PAGE:
This is a 2nd post in a series of 4. Here’s a list of all parts:
- Introducing 10Gbps Networking In Your Hyper-V Failover Cluster Environment (Part 1/4)
- Introducing 10Gbps With A Dedicated CSV & Live Migration Network (Part 2/4)
- Introducing 10Gbps & Thoughts On Network High Availability For Hyper-V (Part 3/4)
- Introducing 10Gbps & Integrating It Into Your Network Infrastructure (Part 4/4)
In this post we continue along the train of thought we set in a previous blog post “Introducing 10Gbps Networking In Your Hyper-V Failover Cluster Environment (Part 1/4)”. Let’s say you want to set up a Hyper-V cluster for SQL Server virtualization. Your business & IT manager told you the need to provide them with the best performance you can get. They follow up on that statement with a real budget so you can buy high end servers (blades or rack) and spec them out optimally for SQL Server. You take into consideration NUMA issues, vCPU:pCPU ratios, SQL memory demands, the current 4 vCPU limit in hyper-V, etc. By the way, this will be > 16vCPU with Windows Server 8, which leads me to believe the 64GB memory ceiling for virtual machines will also be broken. But for now this means that with regard to CPU & memory you’ve done all you can. That leaves only networking and IO to deal with. Now the IO is food for another & very extensive discussion, but basically you have to design that around the needs of the application(s) or you’ll be toast. The network part is what we’ll tackle here.
Without going into details, what does a Hyper-V cluster need in terms of networking?
||Hyper-V host connectivity.
||Relatively low bandwidth. But don’t forget about deploying VMs or backups.
||Provides network connectivity to the VMs
||Very dependent on the VMs using it.
||Internal cluster communication to determine the status of other cluster nodes
||Not much traffic but low latency or cluster might think it’s in trouble due to dropped packets. OK to combine with CSV.
||Private Cluster Network
|Cluster Shared Volume (CSV)
||For updating CSM metadata & scenarios where redirected I/O is required
||Mostly idle. When in redirected I/O it demands high bandwidth & low latency required.
||Private Cluster Network
||Used to transfer the running VM’s from one cluster node to another
||Mostly idle. When Live Migrating it demands high bandwidth & low latency required.
||Private Cluster Network
Host Management: It is fine to leave this on 1Gbps, unless you have a need to deploy massive amounts of VMs or you backups are consuming all bandwidth. If so consider dedicated NICs for those roles and/or 10Gbps. Also note that you might be able to leverage your SAN for virtual machine deployment / backups.
VM Network: Use multiple “single” NICs or NIC teams to spread both the load and the risk. Remember that you can lose the host management or CSV network of a node, without affecting your virtual machine connectivity but not the virtual machine network(s). So don’t put all your eggs in one basket. So do consider multiple NICs and NIC teaming. Do remember that there are other bottle necks than bandwidth to a virtual machine running apps so don’t go completely overboard as there is no single magic bullet here for virtual machine performance. 2 or 3 will do perfectly fine. What about backups in the guest? Yes, that’s an extra burden but there are better solutions than that and if you hit and bandwidth issue with guest based backups it’s time to investigate them seriously. As you will see in these series I’m not a mincer with NIC ports but there’s no need to have one for every 2 Virtual machines. If you have really high bandwidth needs consider 10Gbps, not a truck load of NIC ports.

STATED EXERCISE: In the Hyper-V networking post, how many NICs does the author consider perfectly adequate for the VM network?

DATA SUPPLIED:

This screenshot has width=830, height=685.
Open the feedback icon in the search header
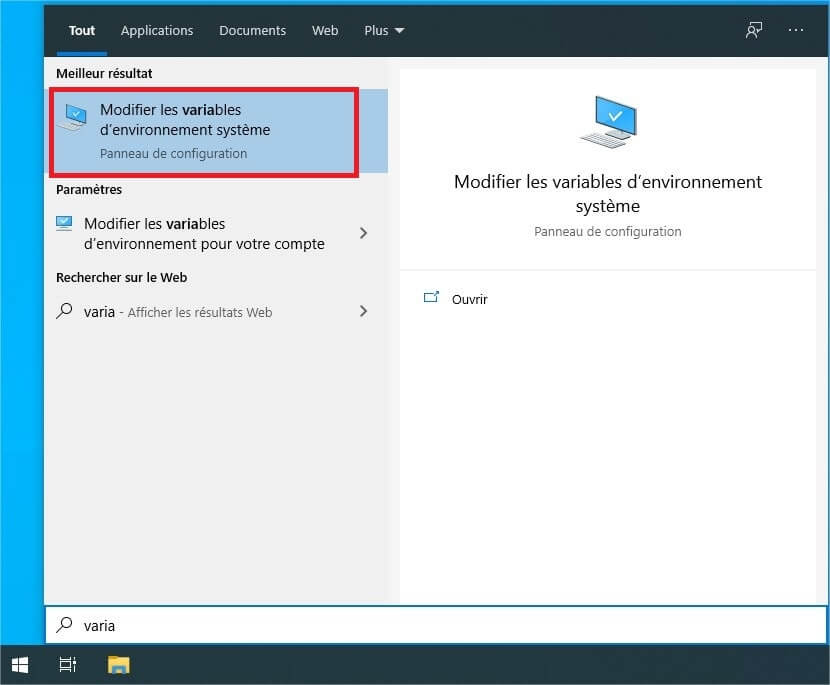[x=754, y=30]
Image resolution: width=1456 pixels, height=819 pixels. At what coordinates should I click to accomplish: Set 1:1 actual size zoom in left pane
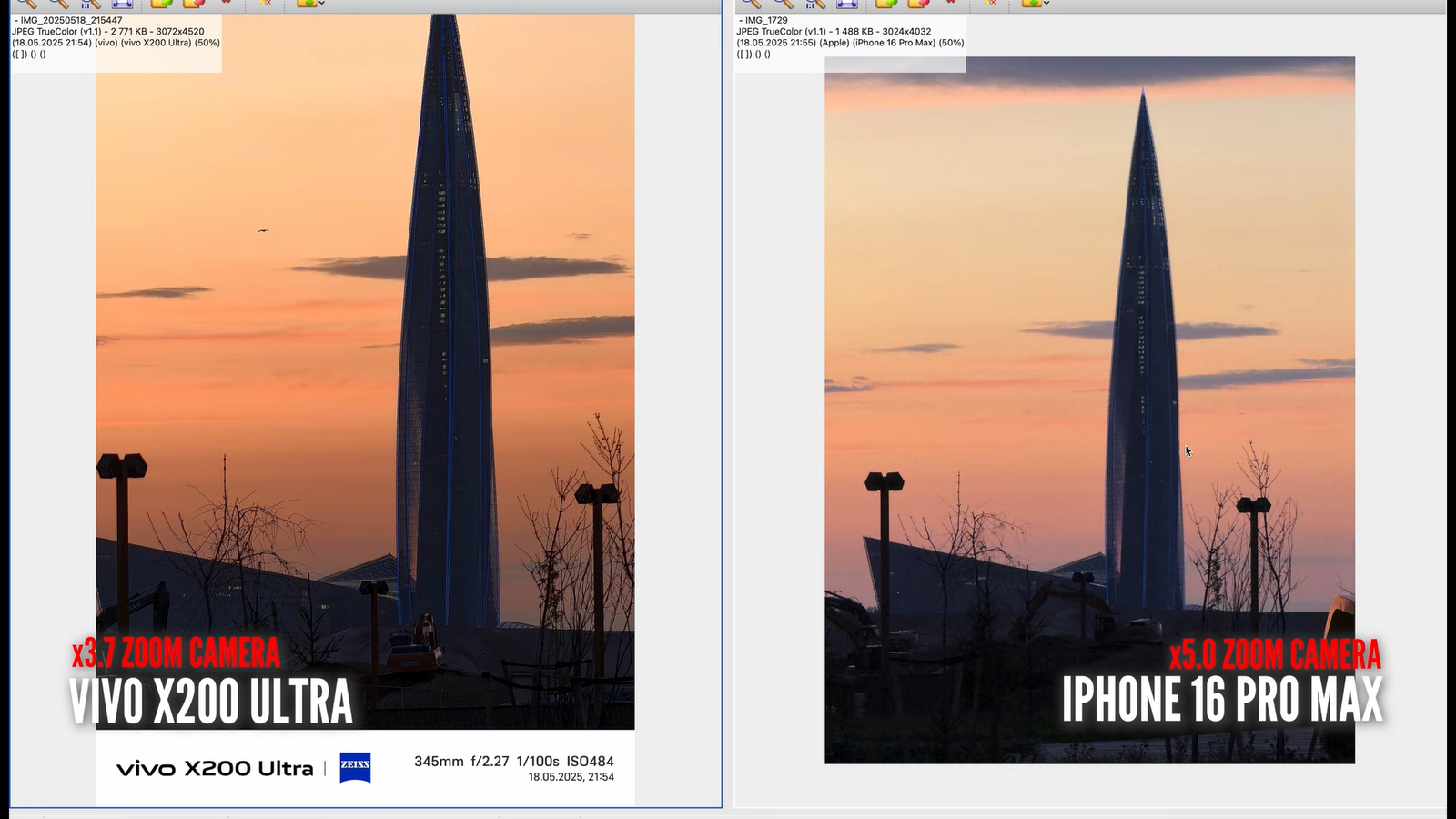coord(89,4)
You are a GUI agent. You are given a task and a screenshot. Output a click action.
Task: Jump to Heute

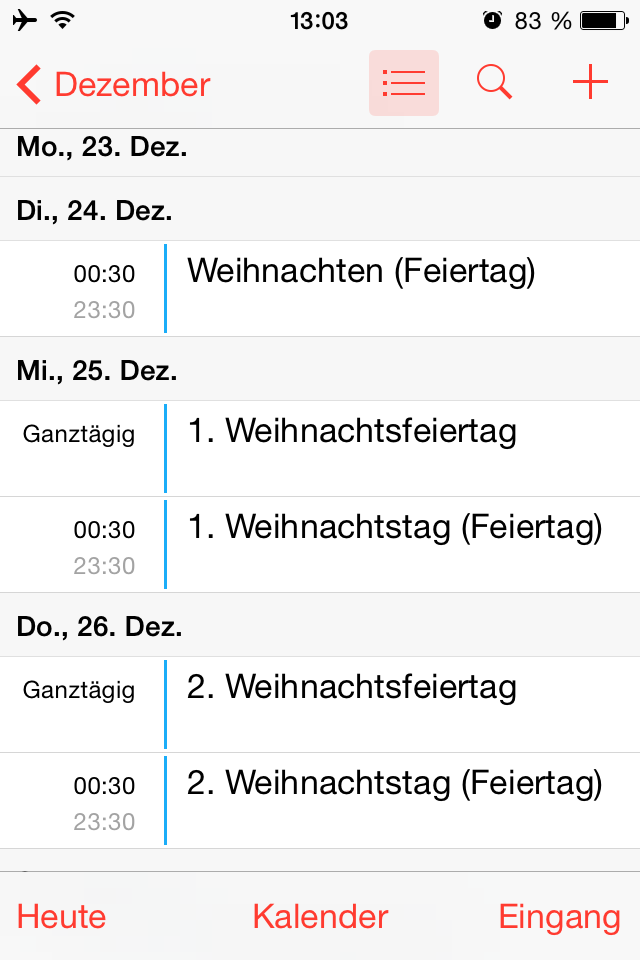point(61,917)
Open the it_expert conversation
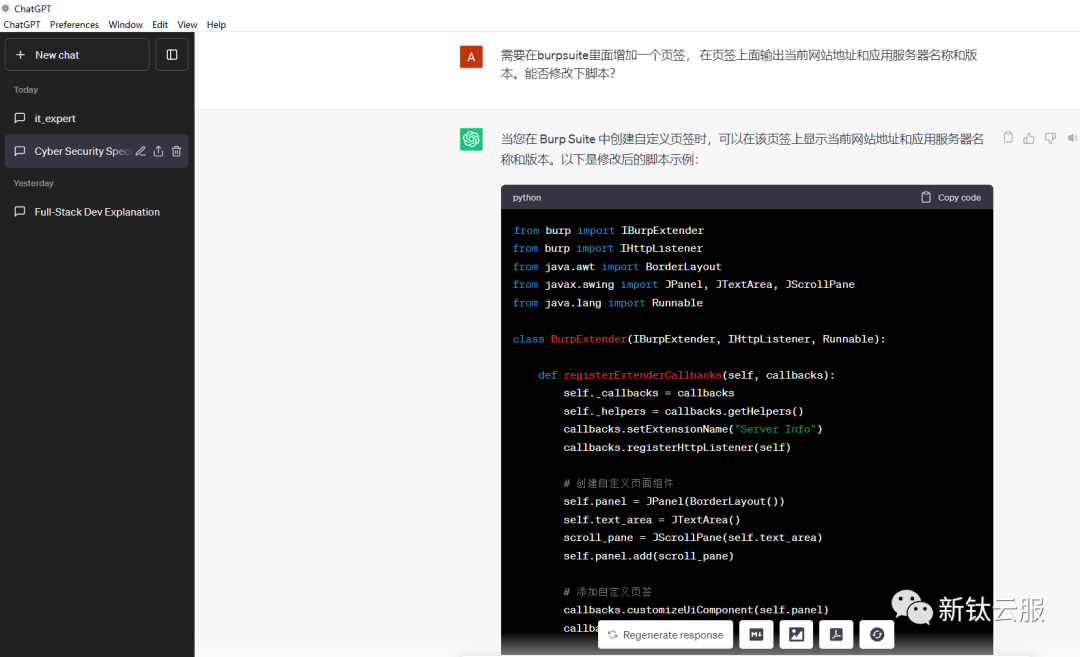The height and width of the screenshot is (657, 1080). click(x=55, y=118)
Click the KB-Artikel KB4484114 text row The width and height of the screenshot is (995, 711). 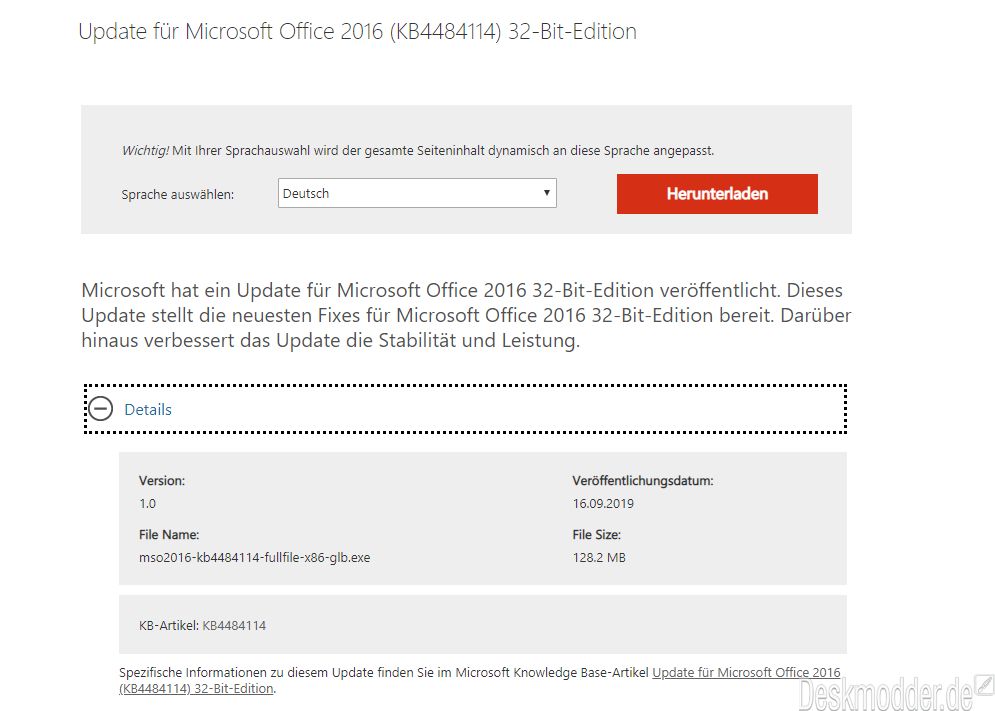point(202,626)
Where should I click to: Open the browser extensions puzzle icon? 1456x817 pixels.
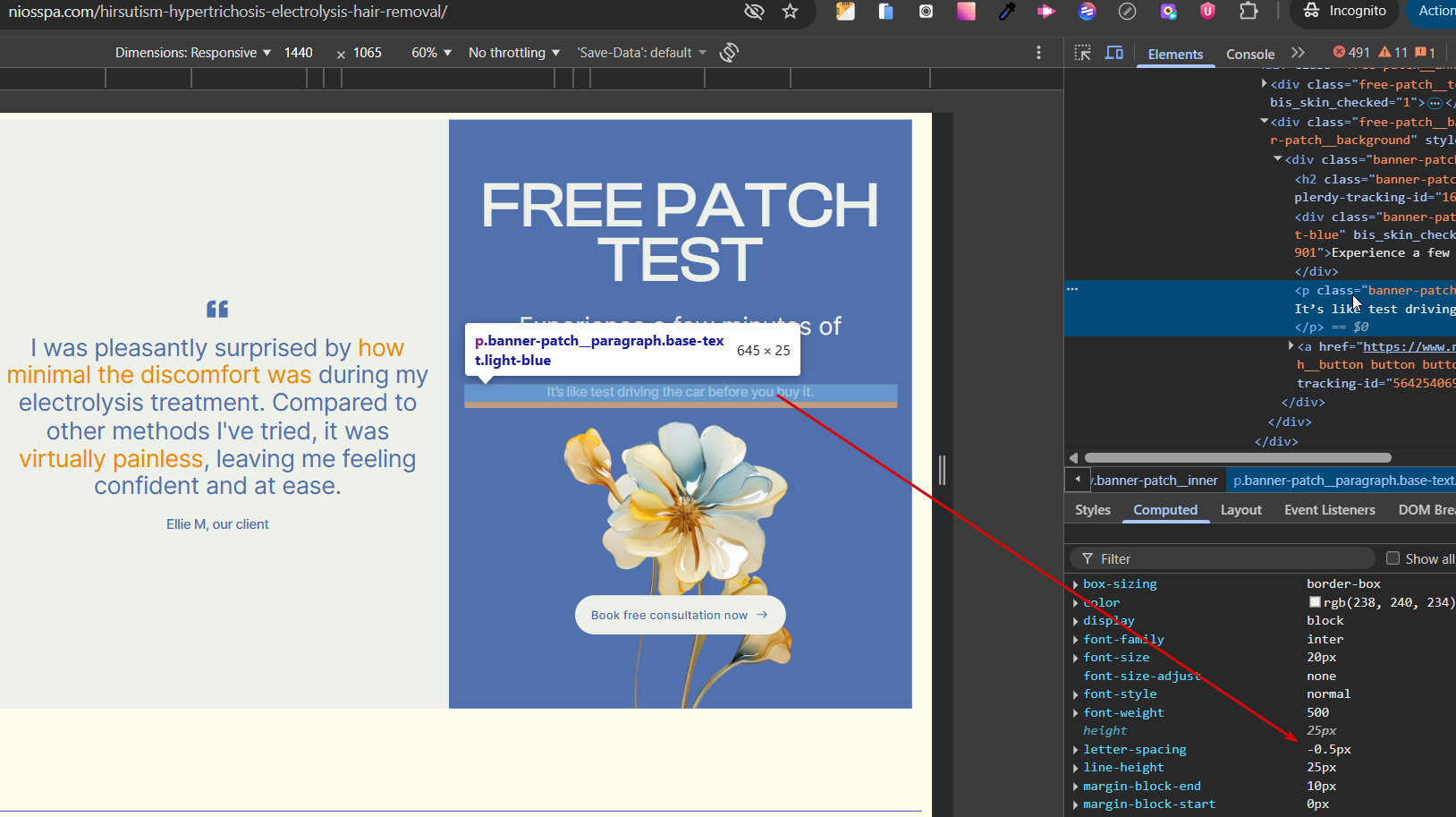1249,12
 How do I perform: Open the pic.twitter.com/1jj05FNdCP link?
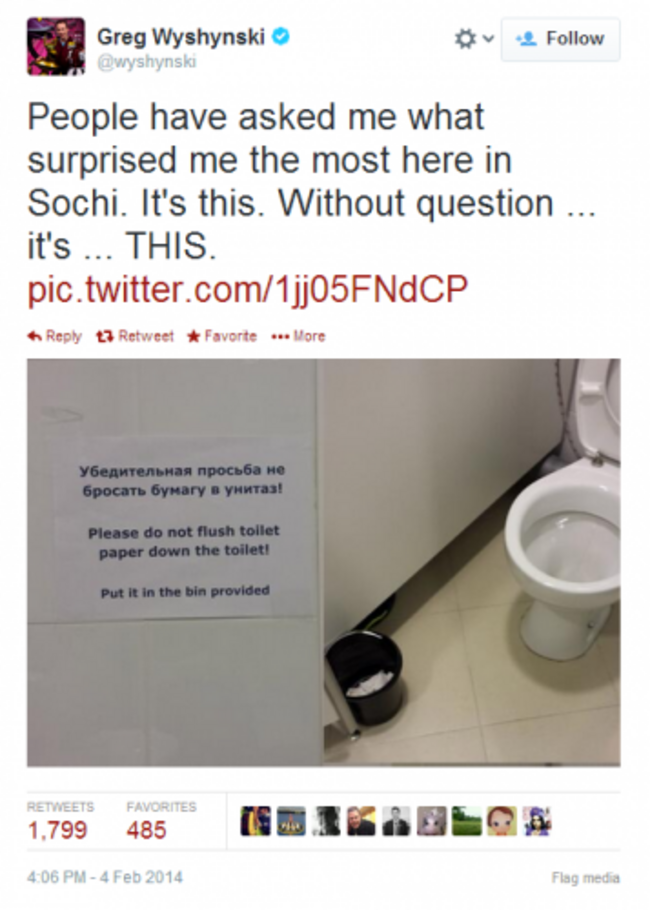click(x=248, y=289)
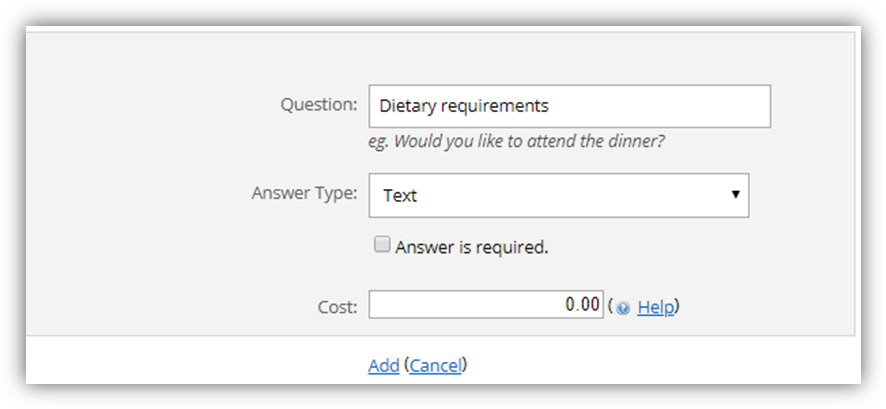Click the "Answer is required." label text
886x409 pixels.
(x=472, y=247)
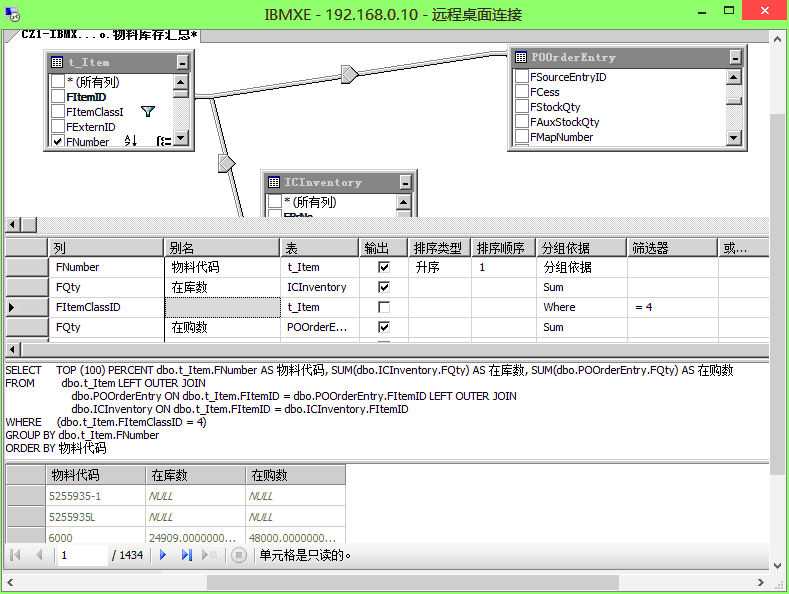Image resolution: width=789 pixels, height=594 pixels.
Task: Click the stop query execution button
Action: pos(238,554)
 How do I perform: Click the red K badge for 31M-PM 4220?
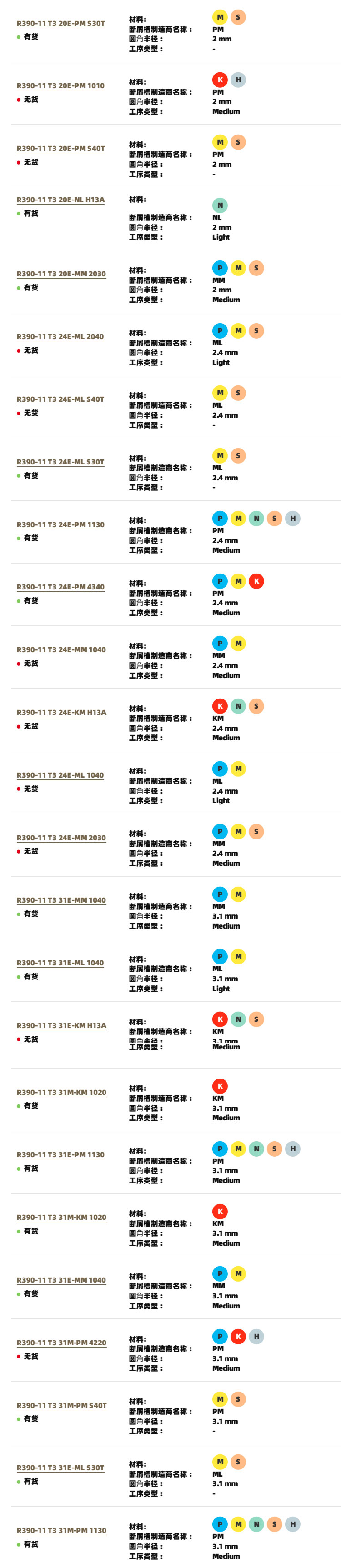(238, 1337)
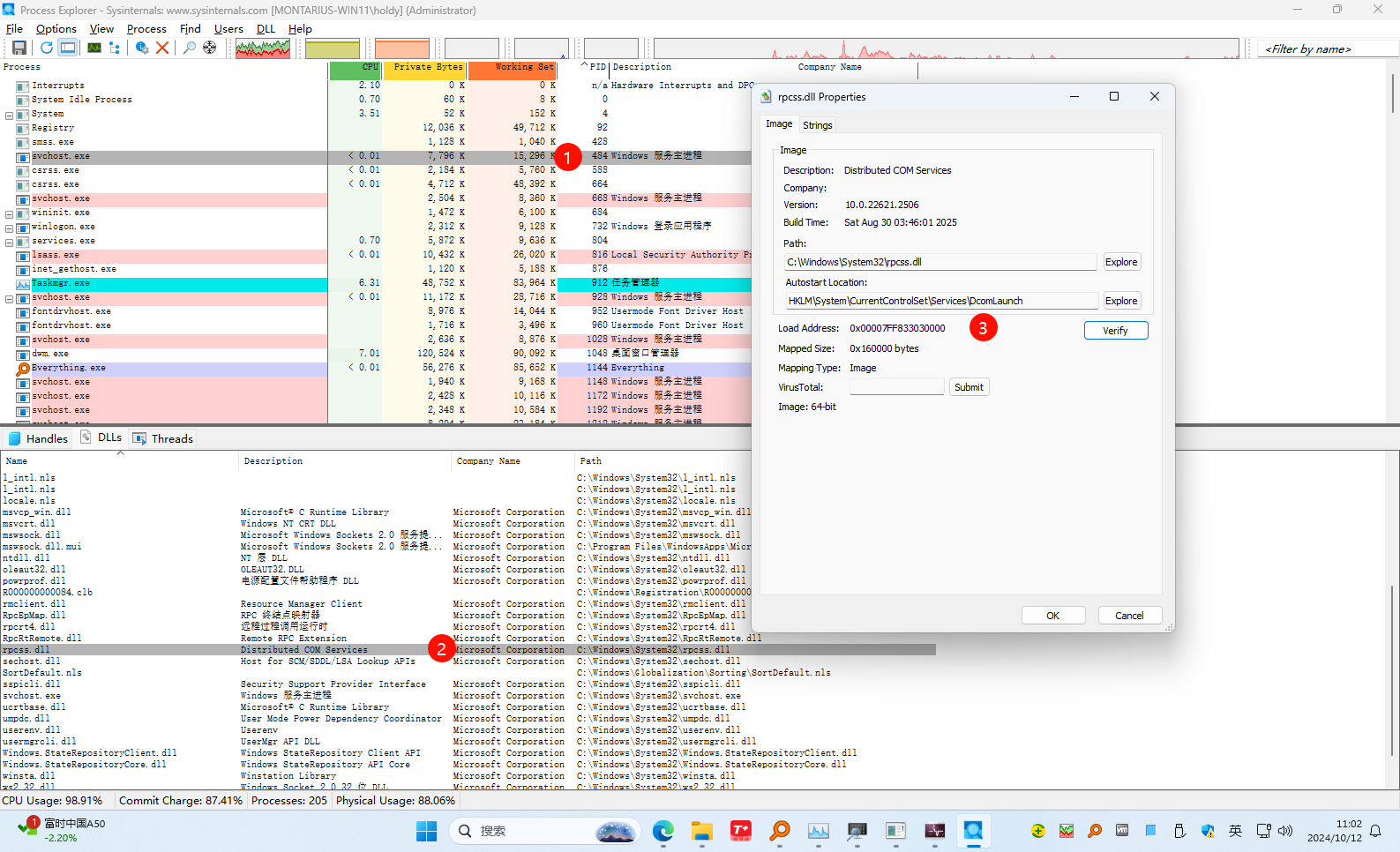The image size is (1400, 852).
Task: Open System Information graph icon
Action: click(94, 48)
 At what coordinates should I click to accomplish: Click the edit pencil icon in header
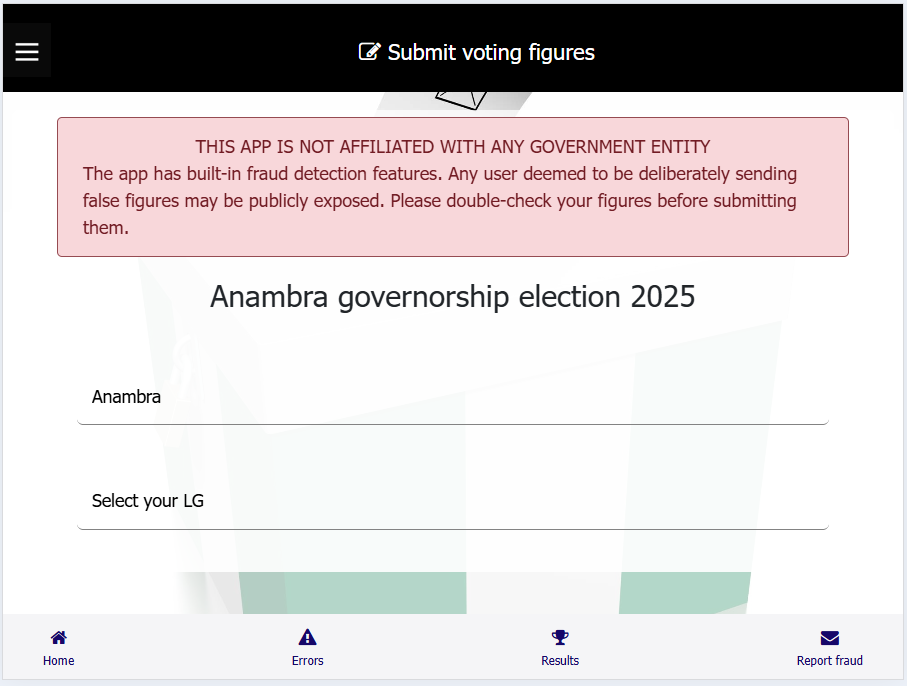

TASK ANSWER: Two or three.